Version

Terminal Symbols

Topic Overview

Purpose

This topic explains a Grammar’s terminal symbols.

Required background

The following topics are prerequisites to understanding this topic:

Topic Purpose

This topic provides an overview of the Syntax Parsing Engine.

This topic provides an overview of the Syntax Parsing Engine’s Grammar.

This topic explains the lexical analysis performed by the Syntax Parsing Engine.

In this topic

This topic contains the following sections:

Terminal Symbols Overview

Terminal symbols summary

Terminal symbols define a group of characters the lexical analyzer should recognize as a unit when it is creating tokens. In addition to a unique name allowing the parser to distinguish it from other symbols, it also defines what text it can possibly represent. For example, a grammar might have a terminal symbol named “SemicolonToken” which indicates it can only represent “;” and a terminal symbol named “IdentifierToken” which indicates it can represent an underscore or letter followed by zero or more underscores, letters, or digits.
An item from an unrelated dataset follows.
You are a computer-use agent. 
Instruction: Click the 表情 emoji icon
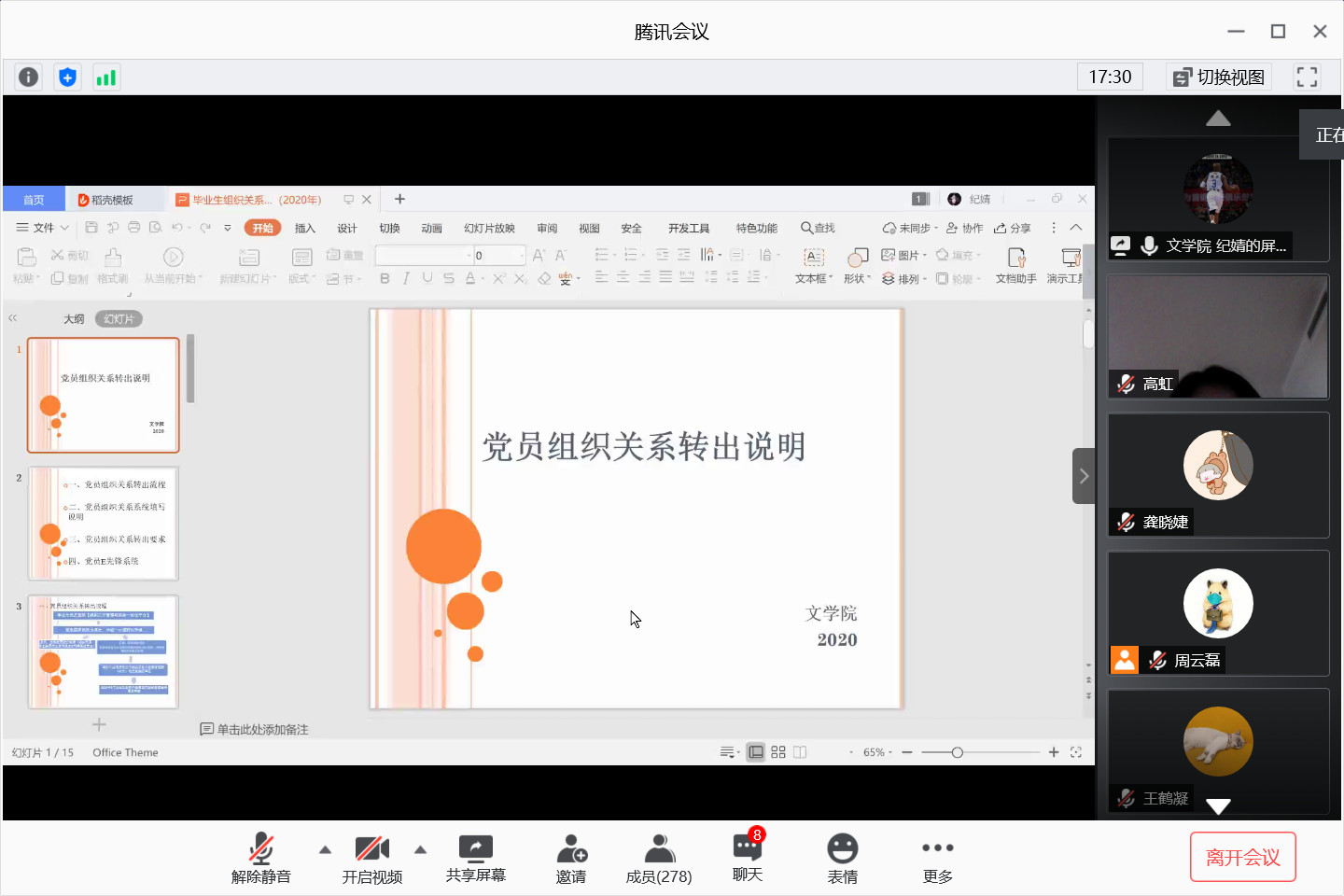pos(842,857)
The terminal symbols are represented by the TerminalSymbol class in the Infragistics.Documents.Parsing namespace.

Defining Terminal Symbols

Defining terminal symbols summary

Each LexerState has a Symbols collection containing the TerminalSymbol instances that can be matched by the lexer when it is in that state. In addition to containing the TerminalSymbol instances, the Symbols collection is also the means by which new TerminalSymbol`s are created since `TerminalSymbol does not have a public constructor. Here is the signature of the Add method on the Symbols collection which creates a TerminalSymbol:

In C#:

public TerminalSymbol Add(
    string name,
    string value = null,
    TerminalSymbolComparison comparison = TerminalSymbolComparison.Literal,
    bool isExitSymbol = false)
Note
Note

There is another Add method on the Symbols collection which takes a TerminalSymbol instance. This can be used to add a TerminalSymbol to multiple lexer states. It can be created in one LexerState, and then the created instance can be added into other LexerState in the same Grammar. In this way, a TerminalSymbol can be matched in multiple states of the lexer.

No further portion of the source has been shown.